» Work required: Starting at the line below holding "Infrastructure (1083, 64)" and stopping at the line holding "Probiotics (1203, 1414)", print every line exactly, both ends included, and leave the rest out.

» Data supplied:
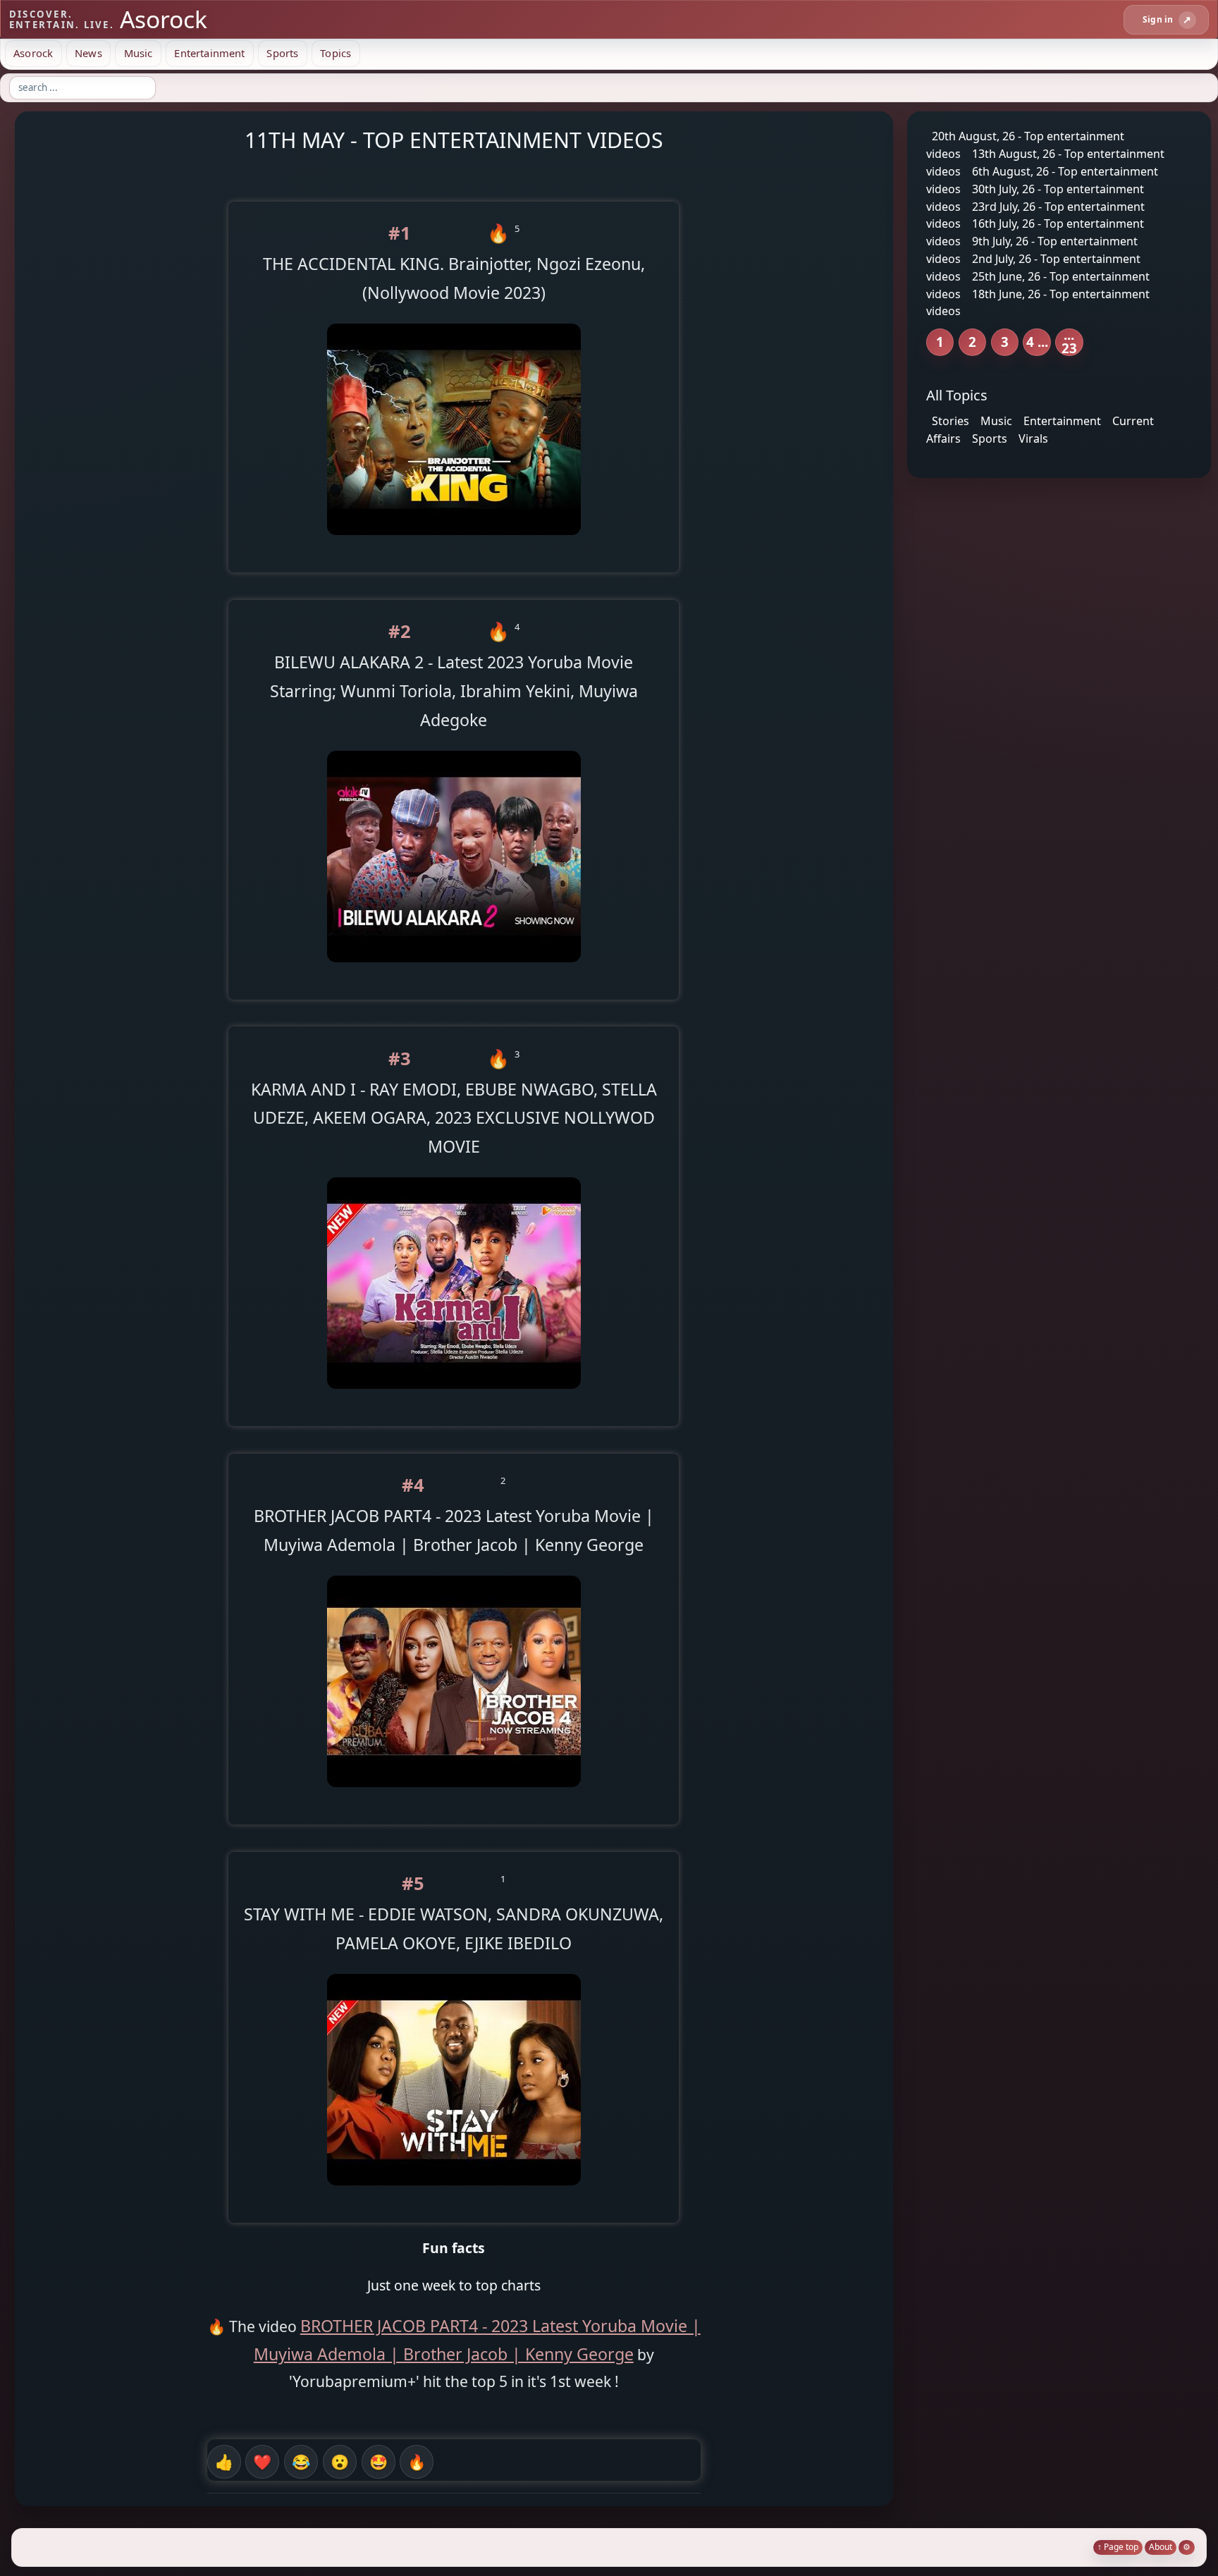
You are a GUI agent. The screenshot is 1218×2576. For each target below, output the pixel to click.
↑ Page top (1117, 2547)
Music (138, 53)
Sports (282, 53)
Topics (335, 53)
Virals (1033, 438)
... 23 (1069, 342)
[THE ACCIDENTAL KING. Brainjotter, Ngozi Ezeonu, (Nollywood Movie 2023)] (454, 545)
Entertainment (209, 53)
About (1160, 2547)
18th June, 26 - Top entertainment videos (1038, 302)
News (88, 53)
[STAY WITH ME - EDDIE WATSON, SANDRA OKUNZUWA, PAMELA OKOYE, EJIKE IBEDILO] (454, 2195)
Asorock (33, 53)
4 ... (1037, 341)
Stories (950, 421)
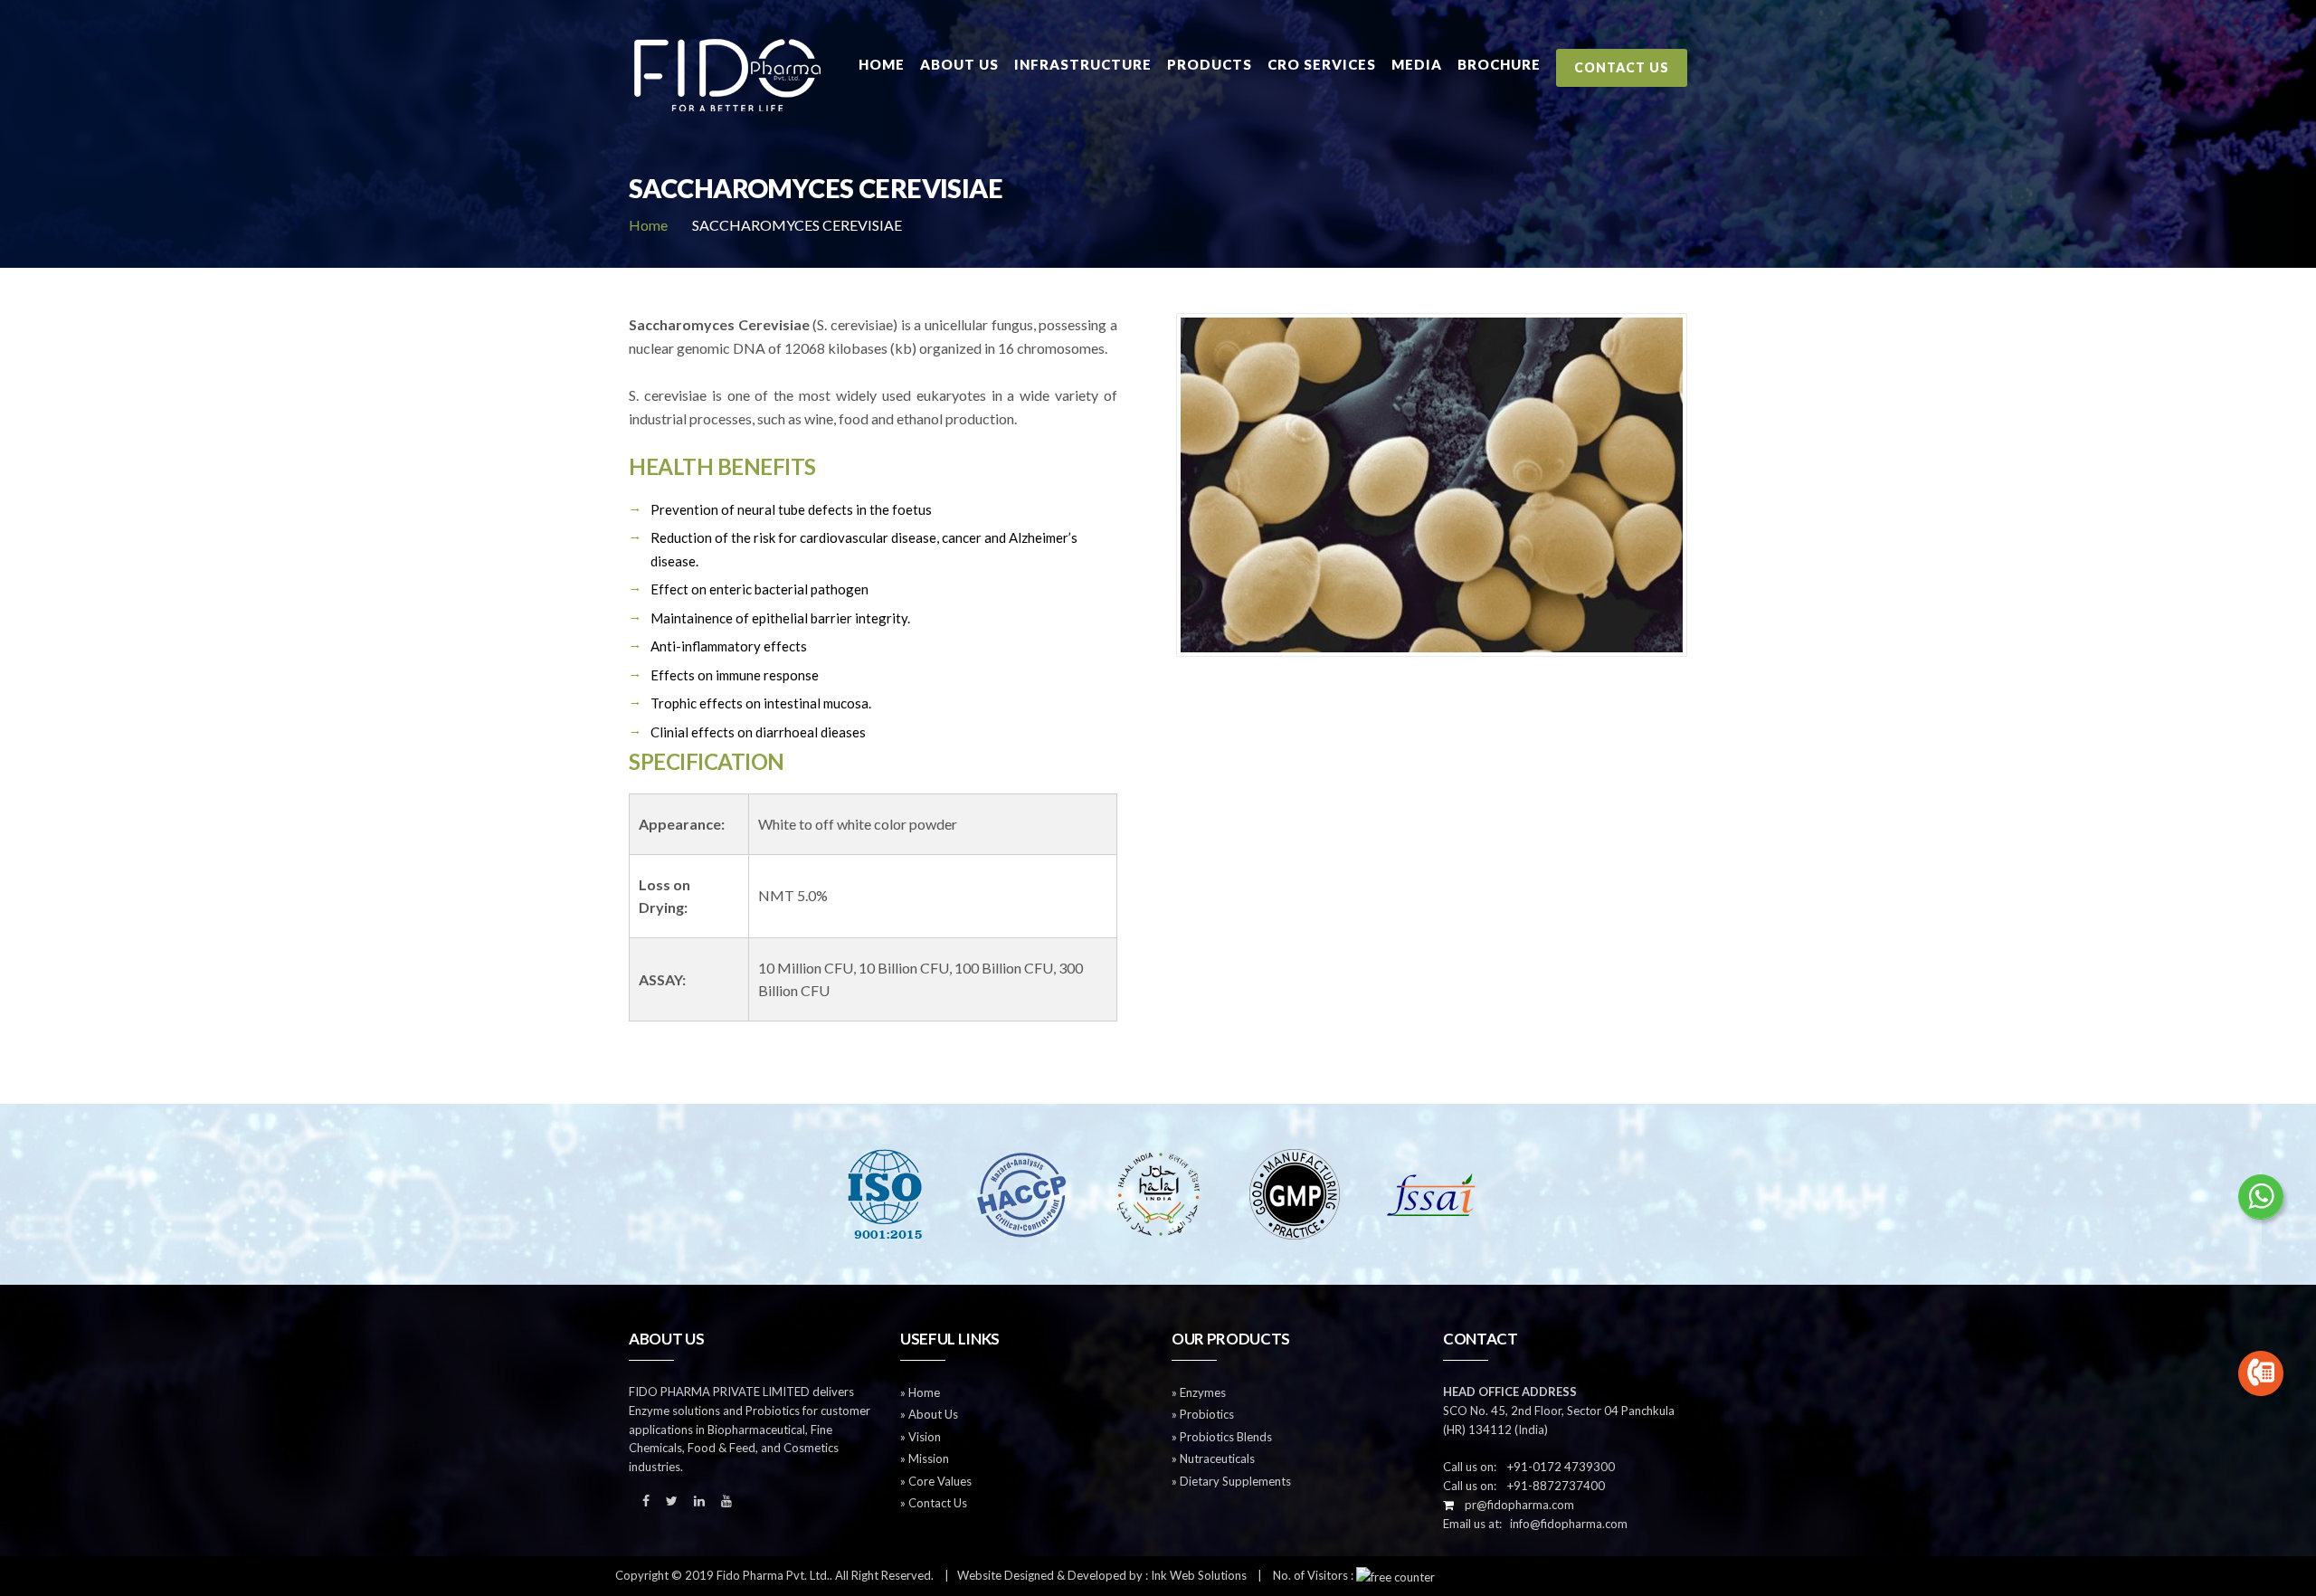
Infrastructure (1083, 64)
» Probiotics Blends (1222, 1437)
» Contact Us (933, 1503)
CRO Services (1321, 64)
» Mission (924, 1458)
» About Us (929, 1414)
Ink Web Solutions (1199, 1575)
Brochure (1499, 64)
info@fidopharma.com (1565, 1523)
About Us (959, 64)
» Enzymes (1199, 1392)
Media (1416, 64)
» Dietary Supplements (1231, 1481)
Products (1209, 64)
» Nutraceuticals (1213, 1458)
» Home (920, 1392)
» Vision (920, 1437)
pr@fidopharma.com (1515, 1504)
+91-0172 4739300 (1557, 1466)
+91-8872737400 (1552, 1485)
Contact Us (1621, 67)
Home (882, 64)
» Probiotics (1203, 1414)
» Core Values (936, 1481)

» Response to this task:
Infrastructure (1083, 64)
» Probiotics Blends (1222, 1437)
» Contact Us (933, 1503)
CRO Services (1321, 64)
» Mission (924, 1458)
» About Us (929, 1414)
Ink Web Solutions (1199, 1575)
Brochure (1499, 64)
info@fidopharma.com (1565, 1523)
About Us (959, 64)
» Enzymes (1199, 1392)
Media (1416, 64)
» Dietary Supplements (1231, 1481)
Products (1209, 64)
» Nutraceuticals (1213, 1458)
» Home (920, 1392)
» Vision (920, 1437)
pr@fidopharma.com (1515, 1504)
+91-0172 4739300 (1557, 1466)
+91-8872737400 (1552, 1485)
Contact Us (1621, 67)
Home (882, 64)
» Probiotics (1203, 1414)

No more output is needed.